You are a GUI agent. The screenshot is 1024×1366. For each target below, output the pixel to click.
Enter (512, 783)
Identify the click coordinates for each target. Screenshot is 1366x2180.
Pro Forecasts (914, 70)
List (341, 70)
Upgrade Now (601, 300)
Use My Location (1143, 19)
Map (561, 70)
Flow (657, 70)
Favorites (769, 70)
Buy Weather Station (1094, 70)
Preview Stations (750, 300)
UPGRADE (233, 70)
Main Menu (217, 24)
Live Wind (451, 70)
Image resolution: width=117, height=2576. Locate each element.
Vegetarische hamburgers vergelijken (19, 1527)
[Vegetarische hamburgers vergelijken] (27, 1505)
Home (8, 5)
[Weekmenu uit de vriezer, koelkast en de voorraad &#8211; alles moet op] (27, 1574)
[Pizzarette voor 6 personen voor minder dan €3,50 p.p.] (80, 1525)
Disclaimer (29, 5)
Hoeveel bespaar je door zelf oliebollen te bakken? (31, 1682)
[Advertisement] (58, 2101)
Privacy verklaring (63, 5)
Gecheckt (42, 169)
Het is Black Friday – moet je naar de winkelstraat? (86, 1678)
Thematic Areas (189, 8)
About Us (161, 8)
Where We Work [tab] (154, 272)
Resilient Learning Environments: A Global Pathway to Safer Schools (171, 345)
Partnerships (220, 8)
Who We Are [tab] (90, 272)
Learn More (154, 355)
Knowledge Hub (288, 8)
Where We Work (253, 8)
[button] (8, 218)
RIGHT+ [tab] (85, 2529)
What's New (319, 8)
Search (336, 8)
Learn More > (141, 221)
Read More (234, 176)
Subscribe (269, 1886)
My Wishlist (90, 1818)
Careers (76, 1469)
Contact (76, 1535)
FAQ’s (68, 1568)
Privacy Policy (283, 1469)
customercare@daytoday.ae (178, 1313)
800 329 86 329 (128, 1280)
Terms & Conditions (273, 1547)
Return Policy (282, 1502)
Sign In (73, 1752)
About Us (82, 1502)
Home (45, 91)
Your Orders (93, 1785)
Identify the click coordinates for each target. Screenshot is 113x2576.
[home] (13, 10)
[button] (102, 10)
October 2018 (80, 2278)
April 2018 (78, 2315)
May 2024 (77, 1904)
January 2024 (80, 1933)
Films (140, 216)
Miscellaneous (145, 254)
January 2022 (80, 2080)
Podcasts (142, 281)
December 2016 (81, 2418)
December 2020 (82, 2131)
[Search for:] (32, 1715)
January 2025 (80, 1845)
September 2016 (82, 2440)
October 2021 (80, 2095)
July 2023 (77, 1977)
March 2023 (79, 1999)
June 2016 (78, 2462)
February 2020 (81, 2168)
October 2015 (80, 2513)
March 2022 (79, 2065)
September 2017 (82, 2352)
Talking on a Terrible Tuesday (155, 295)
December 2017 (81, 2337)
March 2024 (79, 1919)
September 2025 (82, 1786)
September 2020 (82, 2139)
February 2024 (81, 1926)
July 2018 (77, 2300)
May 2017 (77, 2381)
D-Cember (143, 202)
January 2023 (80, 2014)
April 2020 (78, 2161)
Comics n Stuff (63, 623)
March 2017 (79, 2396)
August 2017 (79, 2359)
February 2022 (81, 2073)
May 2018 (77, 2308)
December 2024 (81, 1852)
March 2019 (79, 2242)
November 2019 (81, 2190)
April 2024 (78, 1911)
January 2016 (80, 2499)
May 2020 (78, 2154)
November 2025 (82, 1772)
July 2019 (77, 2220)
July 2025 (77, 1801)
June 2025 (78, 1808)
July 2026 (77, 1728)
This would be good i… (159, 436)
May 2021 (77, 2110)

§ Task directions: The expected output is the exact run of lines from the start of the entries through the line with "Resilient Learning Environments: A", inclusive.

§ Task solution:
You are a GUI agent. The screenshot is 1024×1366. For each target below, output the pixel to click.
Enter (512, 783)
Identify the click coordinates for each target. Screenshot is 1366x2180.
Pro Forecasts (914, 70)
List (341, 70)
Upgrade Now (601, 300)
Use My Location (1143, 19)
Map (561, 70)
Flow (657, 70)
Favorites (769, 70)
Buy Weather Station (1094, 70)
Preview Stations (750, 300)
UPGRADE (233, 70)
Main Menu (217, 24)
Live Wind (451, 70)
Image resolution: width=117, height=2576. Locate each element.
Vegetarische hamburgers vergelijken (19, 1527)
[Vegetarische hamburgers vergelijken] (27, 1505)
Home (8, 5)
[Weekmenu uit de vriezer, koelkast en de voorraad &#8211; alles moet op] (27, 1574)
[Pizzarette voor 6 personen voor minder dan €3,50 p.p.] (80, 1525)
Disclaimer (29, 5)
Hoeveel bespaar je door zelf oliebollen te bakken? (31, 1682)
[Advertisement] (58, 2101)
Privacy verklaring (63, 5)
Gecheckt (42, 169)
Het is Black Friday – moet je naar de winkelstraat? (86, 1678)
Thematic Areas (189, 8)
About Us (161, 8)
Where We Work [tab] (154, 272)
Resilient Learning Environments: A Global Pathway to Safer Schools (171, 345)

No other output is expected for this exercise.